Social isolation is linked to lower brain volume in areas related to cognition and a higher risk of dementia, according to research published in the June 8, 2022, online issue of Neurology, the medical journal of the American Academy of Neurology. The study found that social isolation was linked to a 26% increased risk of dementia, separately from risk factors like depression and loneliness.
The study looked at 462,619 people across the United Kingdom with an average age of 57 at the beginning of the study who were followed for nearly 12 years before the pandemic. Of those, 41,886, or 9% of people reported being socially isolated, and 29,036, or 6% of people felt lonely, During the study, 4,998 developed dementia.

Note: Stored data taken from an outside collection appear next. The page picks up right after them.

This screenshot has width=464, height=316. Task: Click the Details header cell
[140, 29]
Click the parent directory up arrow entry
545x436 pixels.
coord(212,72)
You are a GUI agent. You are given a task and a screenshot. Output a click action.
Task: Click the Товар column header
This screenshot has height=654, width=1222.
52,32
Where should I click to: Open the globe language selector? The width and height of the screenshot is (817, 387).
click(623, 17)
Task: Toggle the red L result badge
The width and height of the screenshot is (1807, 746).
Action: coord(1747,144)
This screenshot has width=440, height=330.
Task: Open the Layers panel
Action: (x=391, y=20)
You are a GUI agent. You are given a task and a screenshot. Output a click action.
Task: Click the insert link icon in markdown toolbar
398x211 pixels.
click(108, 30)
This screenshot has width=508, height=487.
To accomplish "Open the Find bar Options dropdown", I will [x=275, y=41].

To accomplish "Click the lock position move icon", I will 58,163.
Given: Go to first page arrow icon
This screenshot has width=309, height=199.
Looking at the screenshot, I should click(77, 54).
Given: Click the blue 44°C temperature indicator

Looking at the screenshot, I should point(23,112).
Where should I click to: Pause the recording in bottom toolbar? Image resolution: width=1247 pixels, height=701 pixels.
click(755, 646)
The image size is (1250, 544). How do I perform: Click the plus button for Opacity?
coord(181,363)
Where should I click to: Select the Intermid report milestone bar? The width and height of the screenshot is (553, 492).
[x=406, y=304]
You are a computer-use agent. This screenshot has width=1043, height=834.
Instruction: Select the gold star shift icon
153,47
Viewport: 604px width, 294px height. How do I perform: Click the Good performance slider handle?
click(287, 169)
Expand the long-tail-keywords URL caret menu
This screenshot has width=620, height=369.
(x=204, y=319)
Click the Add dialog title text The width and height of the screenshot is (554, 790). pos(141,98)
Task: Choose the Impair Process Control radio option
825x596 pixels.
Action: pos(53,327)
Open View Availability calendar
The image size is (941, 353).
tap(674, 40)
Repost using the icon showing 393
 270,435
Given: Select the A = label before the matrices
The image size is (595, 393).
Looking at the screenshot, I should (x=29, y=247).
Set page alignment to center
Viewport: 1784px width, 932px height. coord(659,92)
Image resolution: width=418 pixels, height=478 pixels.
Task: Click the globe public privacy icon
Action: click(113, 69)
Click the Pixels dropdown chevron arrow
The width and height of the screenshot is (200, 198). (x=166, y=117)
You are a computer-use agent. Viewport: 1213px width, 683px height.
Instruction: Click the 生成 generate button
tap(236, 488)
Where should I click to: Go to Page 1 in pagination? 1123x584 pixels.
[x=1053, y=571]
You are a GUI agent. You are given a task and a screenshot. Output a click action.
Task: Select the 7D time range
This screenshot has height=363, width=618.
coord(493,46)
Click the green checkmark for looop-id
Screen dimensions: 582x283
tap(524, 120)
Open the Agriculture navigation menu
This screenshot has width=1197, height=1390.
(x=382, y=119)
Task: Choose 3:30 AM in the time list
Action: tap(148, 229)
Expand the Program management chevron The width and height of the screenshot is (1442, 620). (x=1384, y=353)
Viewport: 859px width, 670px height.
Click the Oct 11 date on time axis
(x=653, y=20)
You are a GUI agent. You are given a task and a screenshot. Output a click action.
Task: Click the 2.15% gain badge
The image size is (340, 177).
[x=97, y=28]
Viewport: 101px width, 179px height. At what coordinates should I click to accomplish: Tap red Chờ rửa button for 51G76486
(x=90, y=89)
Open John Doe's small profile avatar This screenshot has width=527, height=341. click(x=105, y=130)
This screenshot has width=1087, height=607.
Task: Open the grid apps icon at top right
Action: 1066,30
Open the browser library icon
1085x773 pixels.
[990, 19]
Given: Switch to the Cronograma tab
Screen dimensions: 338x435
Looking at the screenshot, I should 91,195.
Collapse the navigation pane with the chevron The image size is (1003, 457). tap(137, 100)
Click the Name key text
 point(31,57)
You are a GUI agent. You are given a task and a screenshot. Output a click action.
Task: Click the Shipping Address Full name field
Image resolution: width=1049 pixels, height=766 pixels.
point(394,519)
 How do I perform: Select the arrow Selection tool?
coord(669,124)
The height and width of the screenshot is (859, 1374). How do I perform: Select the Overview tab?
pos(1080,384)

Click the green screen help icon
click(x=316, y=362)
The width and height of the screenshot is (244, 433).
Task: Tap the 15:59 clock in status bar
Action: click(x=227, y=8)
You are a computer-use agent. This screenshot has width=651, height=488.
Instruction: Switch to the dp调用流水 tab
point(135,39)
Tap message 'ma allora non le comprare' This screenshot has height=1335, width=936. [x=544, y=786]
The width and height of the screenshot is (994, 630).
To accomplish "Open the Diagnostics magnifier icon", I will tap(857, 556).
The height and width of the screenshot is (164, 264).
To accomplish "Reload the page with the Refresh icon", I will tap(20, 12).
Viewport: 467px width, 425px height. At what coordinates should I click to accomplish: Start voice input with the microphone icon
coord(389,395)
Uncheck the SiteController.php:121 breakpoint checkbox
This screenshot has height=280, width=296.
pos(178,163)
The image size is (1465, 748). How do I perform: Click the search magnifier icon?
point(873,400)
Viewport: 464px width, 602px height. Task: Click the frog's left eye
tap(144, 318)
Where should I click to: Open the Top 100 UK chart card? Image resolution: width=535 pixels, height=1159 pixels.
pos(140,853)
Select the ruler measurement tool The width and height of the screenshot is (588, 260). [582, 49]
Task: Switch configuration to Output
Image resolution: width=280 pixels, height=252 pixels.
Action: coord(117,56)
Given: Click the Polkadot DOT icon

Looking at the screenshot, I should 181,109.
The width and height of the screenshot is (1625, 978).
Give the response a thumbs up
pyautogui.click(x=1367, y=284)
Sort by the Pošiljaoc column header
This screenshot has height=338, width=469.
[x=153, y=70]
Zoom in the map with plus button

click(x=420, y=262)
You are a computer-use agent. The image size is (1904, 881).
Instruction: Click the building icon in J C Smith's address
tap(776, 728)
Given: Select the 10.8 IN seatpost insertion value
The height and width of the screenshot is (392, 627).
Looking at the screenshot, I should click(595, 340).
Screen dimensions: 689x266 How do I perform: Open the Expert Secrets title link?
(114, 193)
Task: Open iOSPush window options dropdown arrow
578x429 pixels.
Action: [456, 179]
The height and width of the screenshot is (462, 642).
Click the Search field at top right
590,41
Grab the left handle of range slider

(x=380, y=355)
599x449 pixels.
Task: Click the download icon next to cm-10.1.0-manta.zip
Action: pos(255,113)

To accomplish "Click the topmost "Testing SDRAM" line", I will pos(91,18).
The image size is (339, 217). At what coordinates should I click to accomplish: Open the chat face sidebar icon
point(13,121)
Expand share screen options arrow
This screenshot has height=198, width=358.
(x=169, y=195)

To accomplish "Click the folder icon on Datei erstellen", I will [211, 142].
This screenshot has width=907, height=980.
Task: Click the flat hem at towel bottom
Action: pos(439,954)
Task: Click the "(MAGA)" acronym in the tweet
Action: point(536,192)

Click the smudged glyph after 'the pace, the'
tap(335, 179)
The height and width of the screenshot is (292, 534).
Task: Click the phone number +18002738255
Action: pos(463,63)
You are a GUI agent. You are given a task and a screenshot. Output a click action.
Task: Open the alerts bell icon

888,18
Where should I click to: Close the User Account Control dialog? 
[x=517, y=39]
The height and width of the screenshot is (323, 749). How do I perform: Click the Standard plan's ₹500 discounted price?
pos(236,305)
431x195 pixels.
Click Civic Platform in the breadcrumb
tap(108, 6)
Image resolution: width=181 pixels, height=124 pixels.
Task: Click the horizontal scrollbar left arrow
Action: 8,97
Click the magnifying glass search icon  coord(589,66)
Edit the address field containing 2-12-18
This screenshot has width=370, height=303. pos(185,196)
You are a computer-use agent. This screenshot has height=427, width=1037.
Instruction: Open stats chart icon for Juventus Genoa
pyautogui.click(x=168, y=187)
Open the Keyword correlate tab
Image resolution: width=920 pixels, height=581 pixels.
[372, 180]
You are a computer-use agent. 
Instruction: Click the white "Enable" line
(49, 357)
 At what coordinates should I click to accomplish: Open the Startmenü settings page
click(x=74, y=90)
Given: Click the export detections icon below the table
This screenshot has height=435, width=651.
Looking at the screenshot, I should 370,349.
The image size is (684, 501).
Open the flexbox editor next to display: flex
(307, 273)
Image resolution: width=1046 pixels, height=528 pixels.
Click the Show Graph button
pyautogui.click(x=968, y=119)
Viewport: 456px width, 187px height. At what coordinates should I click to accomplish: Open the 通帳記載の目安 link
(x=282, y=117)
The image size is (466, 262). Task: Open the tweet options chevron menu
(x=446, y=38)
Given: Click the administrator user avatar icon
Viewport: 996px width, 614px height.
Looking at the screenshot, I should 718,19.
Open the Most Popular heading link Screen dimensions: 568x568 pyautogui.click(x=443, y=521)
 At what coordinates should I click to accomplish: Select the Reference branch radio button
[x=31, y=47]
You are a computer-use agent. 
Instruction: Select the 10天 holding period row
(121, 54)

Researchers collected survey data from participants, along with a variety of physical and biological measurements, including MRI data. Participants also took thinking and memory tests to assess their cognitive function. For social isolation, people were asked three questions about social contact: Whether they lived with others; whether they had visits with friends or family at least once a month; and whether they participated in social activities such as clubs, meetings, or volunteer work at least once a week. People were considered socially isolated if they answered no to at least two questions.
Of the 41,886 people with social isolation, 649 people developed dementia, or 1.55%, compared to 4,349 people of the 420,733 people who were not socially isolated, or 1.03%. After adjusting for factors including age, sex, socioeconomic status, alcohol intake and smoking, and other conditions like depression and loneliness, researchers found that socially isolated individuals had lower volume in the brain’s gray matter in various regions involved with learning and thinking.
Researchers found that people who were socially isolated were 26% more likely to develop dementia than those with no social isolation. Researchers also looked at loneliness, but after adjusting, saw no strong correlation with developing dementia.
People who reported higher levels of social isolation were more likely to have lower gray matter volume in areas of the brain associated with learning and thinking. Overall, the results showed that lower gray matter volumes were associated with higher social isolation.
A limitation of the study was that participants reported fewer health conditions and were less likely to live alone than the general population, so the results may not apply to the general population.